CI/CD — GitHub Actions + ECR + ECS
Access-key-free GitHub Actions with OIDC, ECR push, automatic Task Definition updates, ECS Service rolling deployment, deployment circuit breaker and auto-rollback, all the way to CodeDeploy blue/green. A deployment flow that finishes in a single git push.
In Chapter 22 Infrastructure skeleton we stood up an ECS Service by hand, and in Chapter 23 RDS integration we ran RDS and migrations by hand. This chapter binds all that manual work into a single git push.

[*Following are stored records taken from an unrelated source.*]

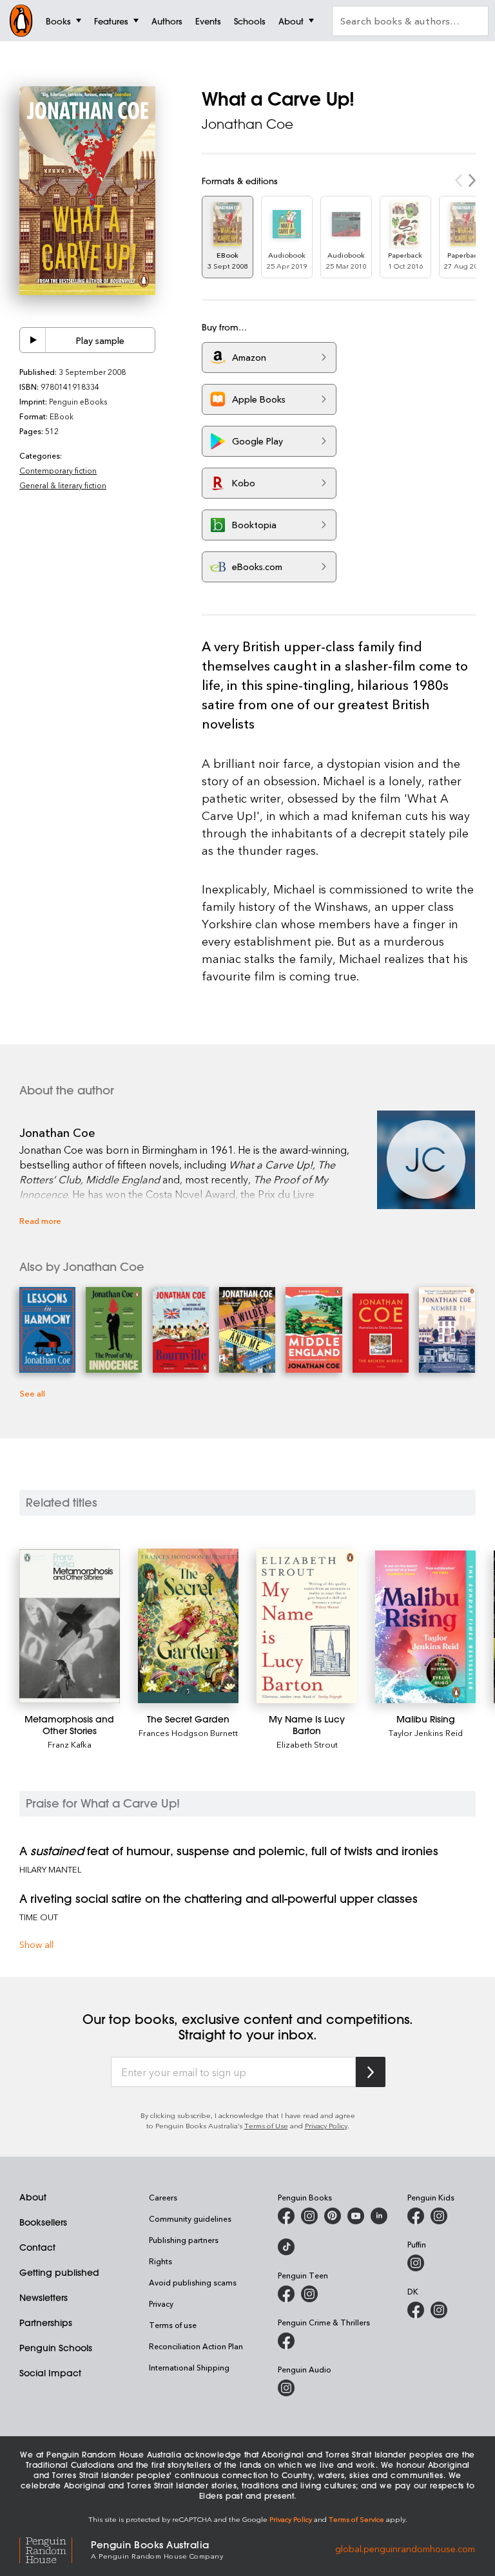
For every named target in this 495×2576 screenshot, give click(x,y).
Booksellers (43, 2222)
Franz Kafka (70, 1744)
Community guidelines (190, 2218)
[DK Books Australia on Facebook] (415, 2310)
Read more (40, 1220)
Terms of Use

As the third chapter of Part 4, what it covers is as follows.
- GitHub Actions ↔ AWS authentication without access keys — OIDC
- the build → ECR push → Task Definition update → Service update → migration workflow
- auto-rollback — Deployment Circuit Breaker
- progressive deployment — CodeDeploy blue/green / canary
- a comparison with CodePipeline — when to use which
The big picture #
git push (main)
│
▼
GitHub Actions
│
├─ 1) Test ← pytest / npm test
│
├─ 2) AWS OIDC assume-role ← no access keys
│
├─ 3) Build & push image ← <git-sha> tag
│ ECR: blog-api:abc1234
│
├─ 4) Run migrations ← ecs run-task (blog-api-migrate)
│ wait → check exit code
│
├─ 5) Update Task Definition ← new revision with new image
│
├─ 6) Update Service ← rolling deployment
│
└─ 7) Wait services-stable ← 5~10 min
circuit breaker auto-rollback on failureThe goal of this chapter is to make this flow run in one pass.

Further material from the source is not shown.